(Supplied material Opens)

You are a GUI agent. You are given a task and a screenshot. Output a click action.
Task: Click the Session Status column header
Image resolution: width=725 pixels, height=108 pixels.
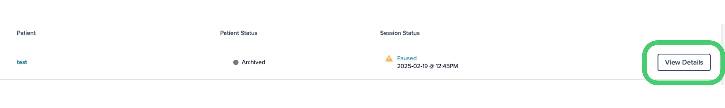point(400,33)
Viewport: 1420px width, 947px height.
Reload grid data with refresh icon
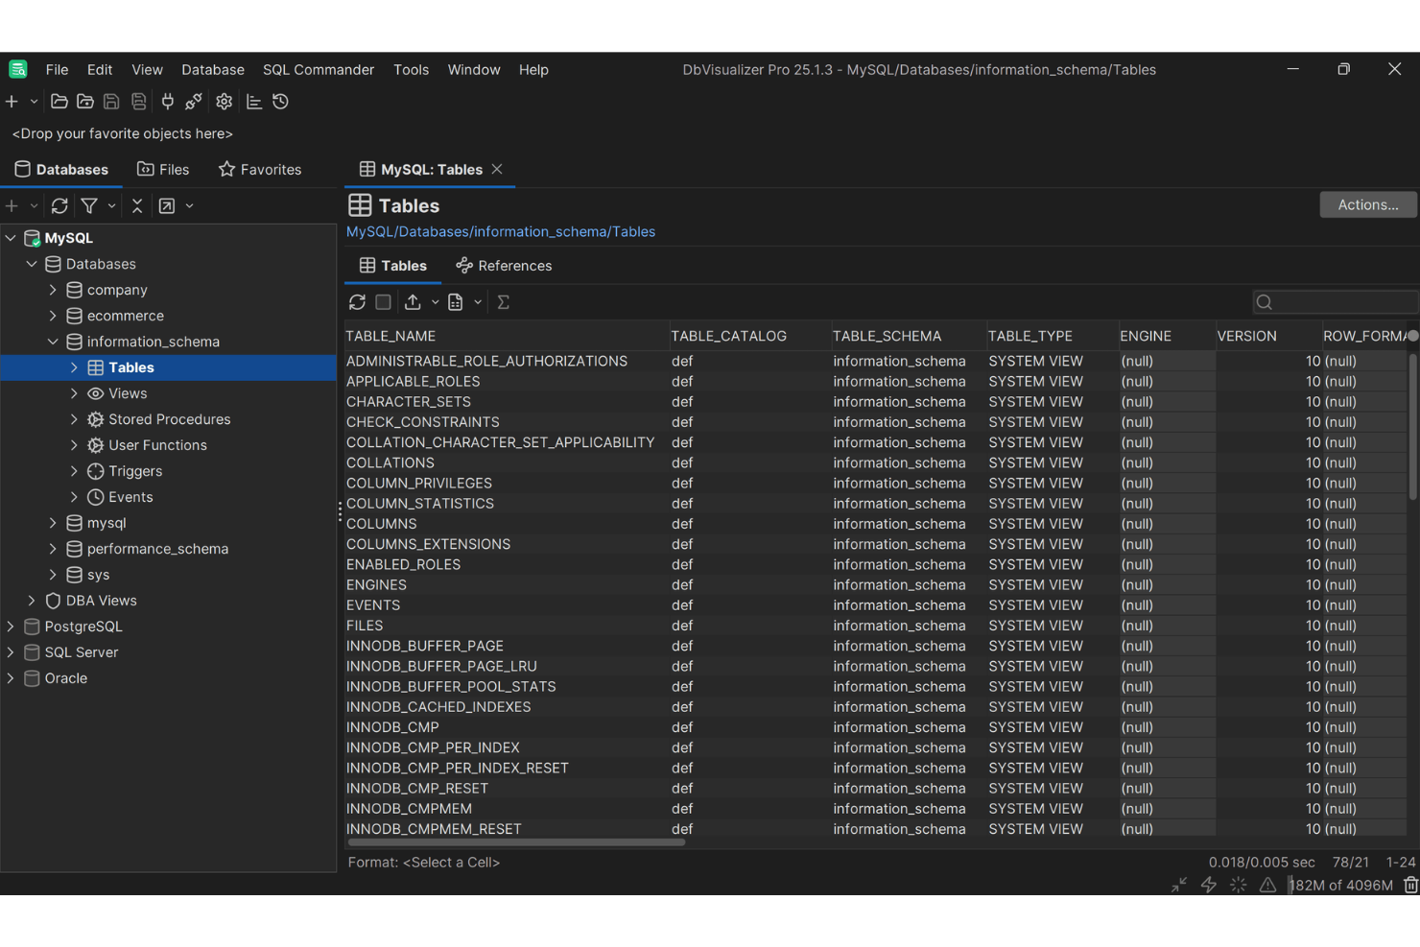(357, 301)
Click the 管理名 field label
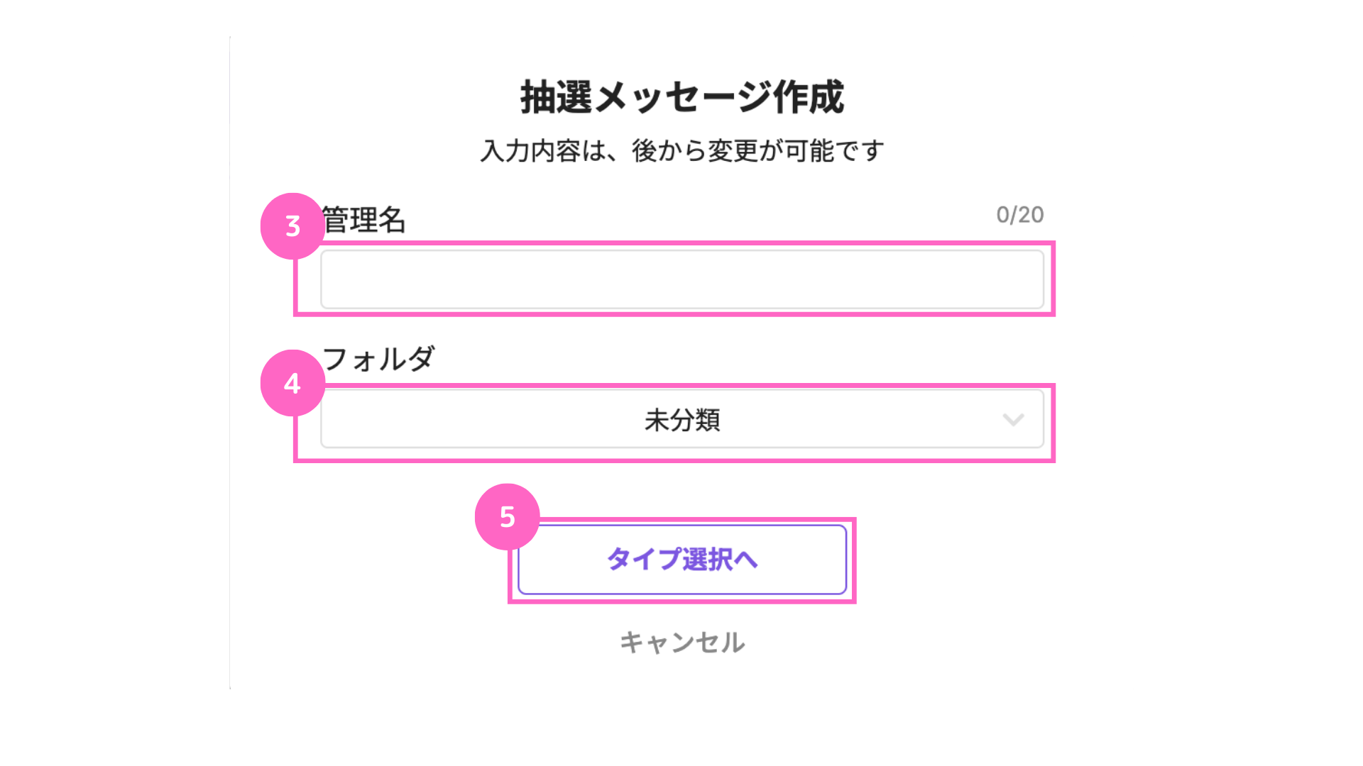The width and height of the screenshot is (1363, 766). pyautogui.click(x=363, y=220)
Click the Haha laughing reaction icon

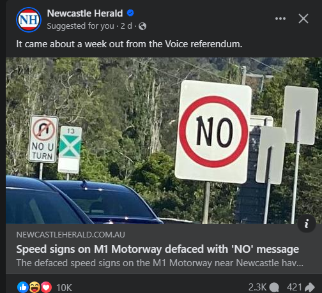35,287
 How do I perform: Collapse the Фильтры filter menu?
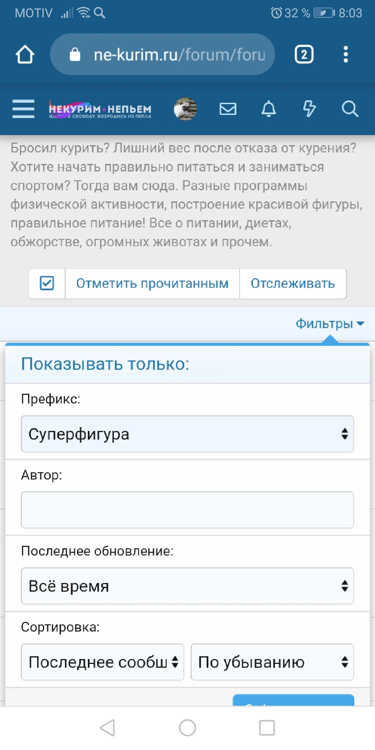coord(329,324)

(Supplied material Closes)

- **Task item**: Copy out all the records exactly, excluding pictures.

- **Solution to this task**:
You are a GUI agent. You are given a task and a screenshot. Output a click action.
Task: Click the Session Status column header
Image resolution: width=725 pixels, height=108 pixels.
point(400,33)
Viewport: 1420px width, 947px height.
Reload grid data with refresh icon
(357, 301)
Click the 管理名 field label
The width and height of the screenshot is (1363, 766). pyautogui.click(x=363, y=220)
Click the Haha laughing reaction icon

35,287
 How do I perform: Collapse the Фильтры filter menu?
coord(329,324)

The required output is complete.